Julian Anderson, who presented recommendations to the Hawaiʻi Tourism Authority board on Thursday on behalf of Honolulu-based property manager Rider Levett Bucknall, said the deck was still structurally safe.

However, he said, components of contractor Nordic/PCL’s design were guaranteed for only 15 to 20 years, so it’s well past time to address the leaky rooftop.

“This is an issue that has existed since the building was designed. Repair is not an option; replacement is required,” he said. “If work is not done, the amount of damage will continue to increase, and more rentable space will be taken out of inventory.”
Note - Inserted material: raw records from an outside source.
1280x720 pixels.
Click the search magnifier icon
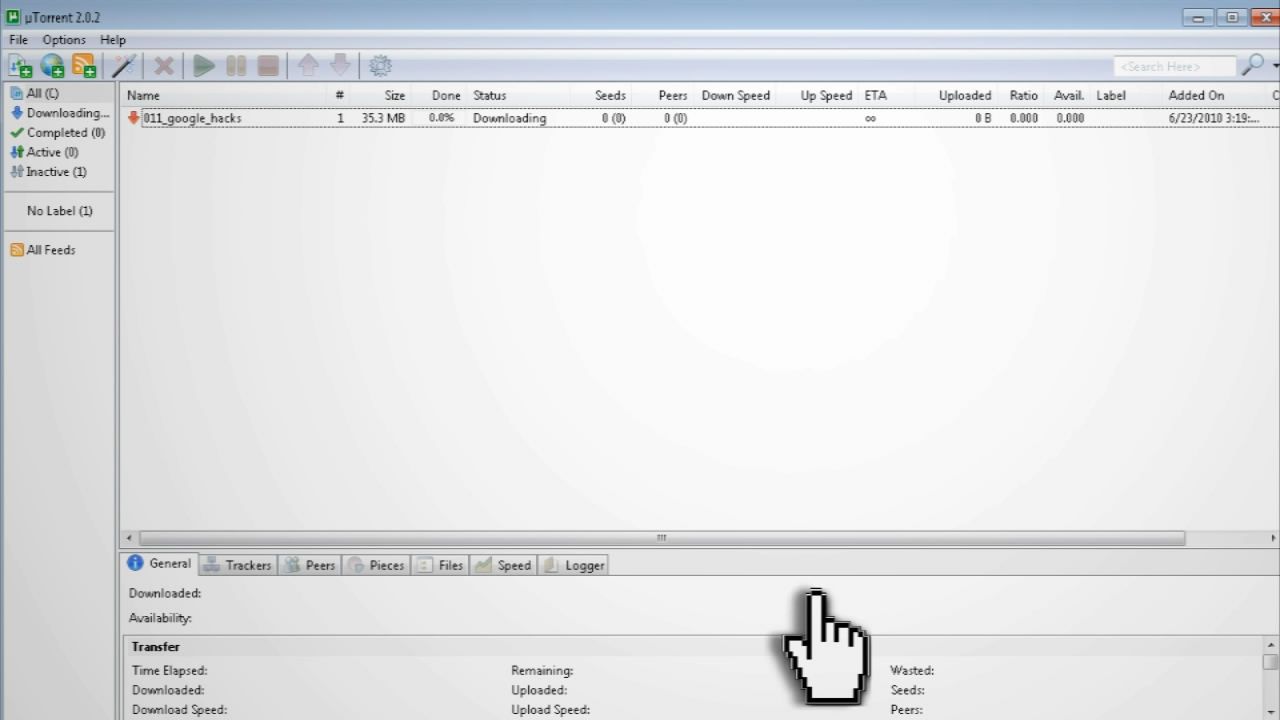[x=1252, y=65]
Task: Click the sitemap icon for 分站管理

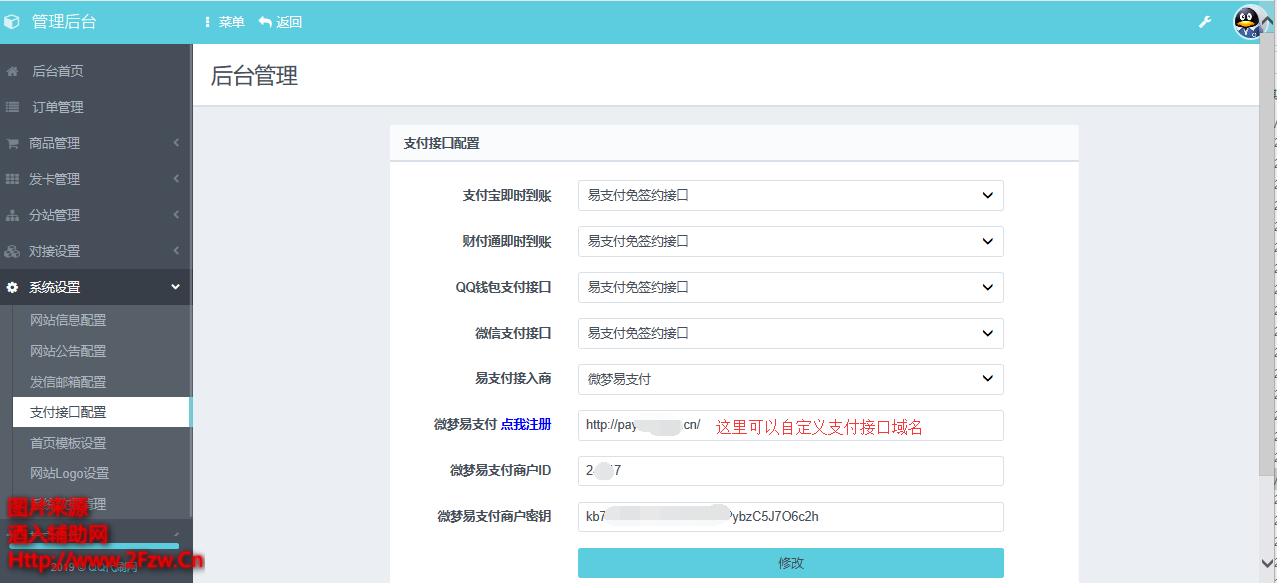Action: [13, 215]
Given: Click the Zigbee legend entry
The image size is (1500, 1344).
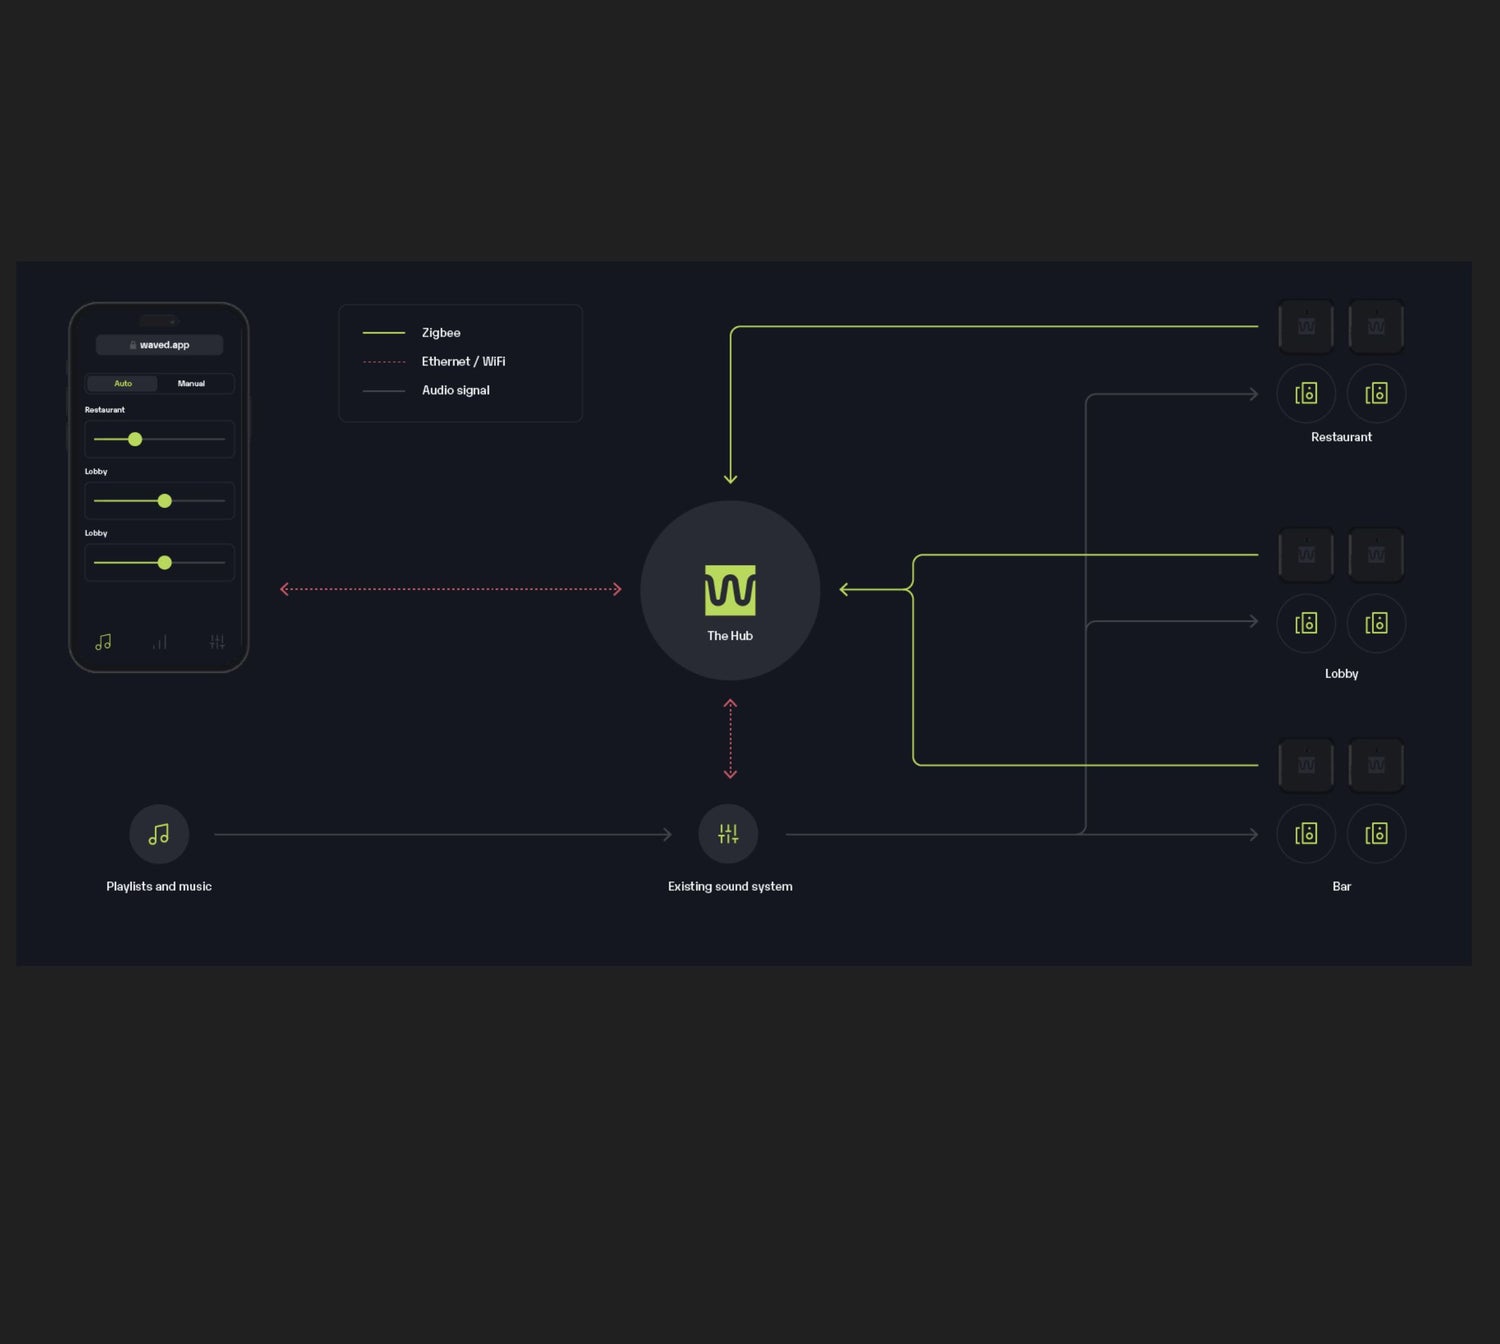Looking at the screenshot, I should click(440, 333).
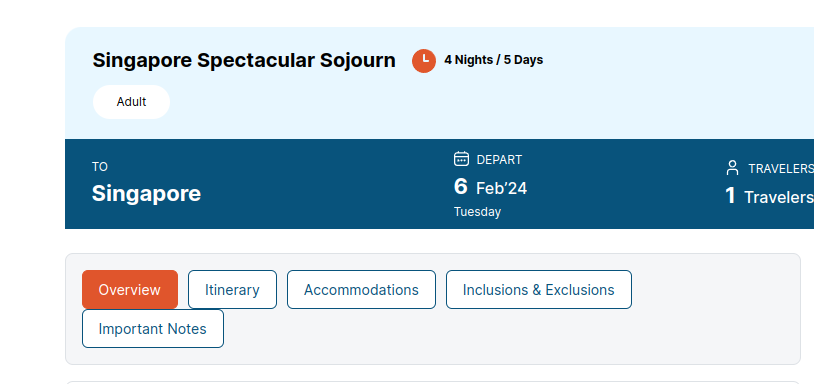Open the Overview tab
Screen dimensions: 814x384
(x=130, y=290)
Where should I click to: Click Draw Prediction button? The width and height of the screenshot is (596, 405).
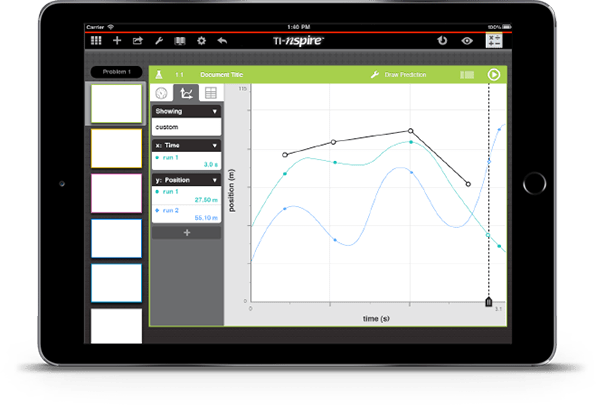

Officials at the center requested about $27 million from the Legislature in 2017 to fix the rooftop deck. However, legislators did not approve the improvements.

Repair costs for the project now start at $54 million, which would include fixing two stairways and repairing the deck by adding pedestrian pavers and possibly a concrete overlay to increase loading capacity and resist future cracking.

But the Hawaiʻi Tourism Authority’s latest capital improvement request is for $64 million, which also includes installing shades to cover 50% of the rooftop terrace. Hawaiʻi Convention Center General Manager Teri Orton recommended investing in shades, which would cool the space, eliminate the need for tents and provide more options for clients in inclement weather.

The center, on the edge of Waikiki, is the state's largest meeting facility. It has ballrooms, meeting rooms and a rooftop garden. Normally it hosts large gatherings of trade organizations and associations. During the coronavirus pandemic, it has housed contact tracers and state workers processing unemployment claims.